Bu arada Rusya temsilcisi Dmitry Kornilov “kabul edilemez” suçlamaları patlattı ve delegeleri taslak tartışmaların en tartışmalı kısımlarını terk etmeleri konusunda uyardı.
“Bu konuda ciddiysek, o zaman tüm delegasyonlar için kabul edilebilir hükümlere konsantre olmalıyız” dedi.
Müzakerelerdeki ana hata, anlaşmanın, üretimindeki potansiyel sınırlar, kimyasal öncüler ve birçok tek kullanımlık ürün de dahil olmak üzere gereksiz görülen bazı ürünler de dahil olmak üzere plastiğin tüm yaşam döngüsünü ele alıp almaması gerektiği konusunda yatıyor.

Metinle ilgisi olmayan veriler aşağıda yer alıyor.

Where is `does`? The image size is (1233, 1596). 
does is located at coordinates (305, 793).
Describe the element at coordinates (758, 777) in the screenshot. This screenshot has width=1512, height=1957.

Müzakere sürecini başlatan BM kararı açıkça hem plastik hem de sürdürülebilir tüketimin tüm yaşam döngüsüne atıfta bulunuyor, ancak Rusya, Suudi Arabistan ve İran gibi ülkeler arzı sınırlama çağrılarını sürekli olarak reddetti.
Suudi Arabistan, tedarik kısıtlamalarının anlaşmanın plastik kirliliğine odaklanmasının ve “ekonomik aksamalar” yaratma riskinin “ötesine geçtiği” konusunda uyardı.
Bu arada İran, arzla ilgili bir maddenin antlaşma metninden tamamen kaldırılması çağrısında bulundu.
Gelişmekte olan ülkelerin herhangi bir anlaşmayı uygulamalarına mali destek ve bir anlaşmayı kabul etme kararının nasıl verilmesi gerektiği de dahil olmak üzere başka yapışkan noktalar da var.
Birleşmiş Milletler Çevre Programı başkanı Inger Andersen, birçok ülkenin ifade ettiği “aşikar hayal kırıklığını” kabul etti.
“Çok basit. Bu anlaşmayı pazar gününe kadar teslim etmeliyiz.”
WWF küresel plastik politika müdürü Eirik Lindebjerg, oturumda net bölünmeler yaşanırken, “çoğunluk” arasında artan bir fikir birliğine de işaret ettiğini söyledi.
AFP’YE verdiği demeçte, “Siyasi gerçek şu ki çoğunluk sadece güçleniyor ve birleşiyor” dedi.
“Ve sonra odadaki pratik gerçek şu ki, bir avuç ülke ilerlemeye izin vermediği için sadece daireler çiziyorlar.”
BM çevre anlaşmaları standardı fikir birliği içerisindeydi, ancak oybirliğiyle yapılan bir anlaşmanın ulaşılamayacağına dair korkular var.
Anonimlik şartıyla konuşan Avrupalı bir diplomat, bölünmelerin o kadar derin olduğunu ve bir anlaşmanın müzakerelerin son günlerinde “cesur hamleler” gerektireceğini söyledi.
Soru, “bu aşamadaki hareketlerin çok geç gelip gelmeyeceği” idi.”
“Bana çok küçük gelen her şeye ulaşmak için dört gün.”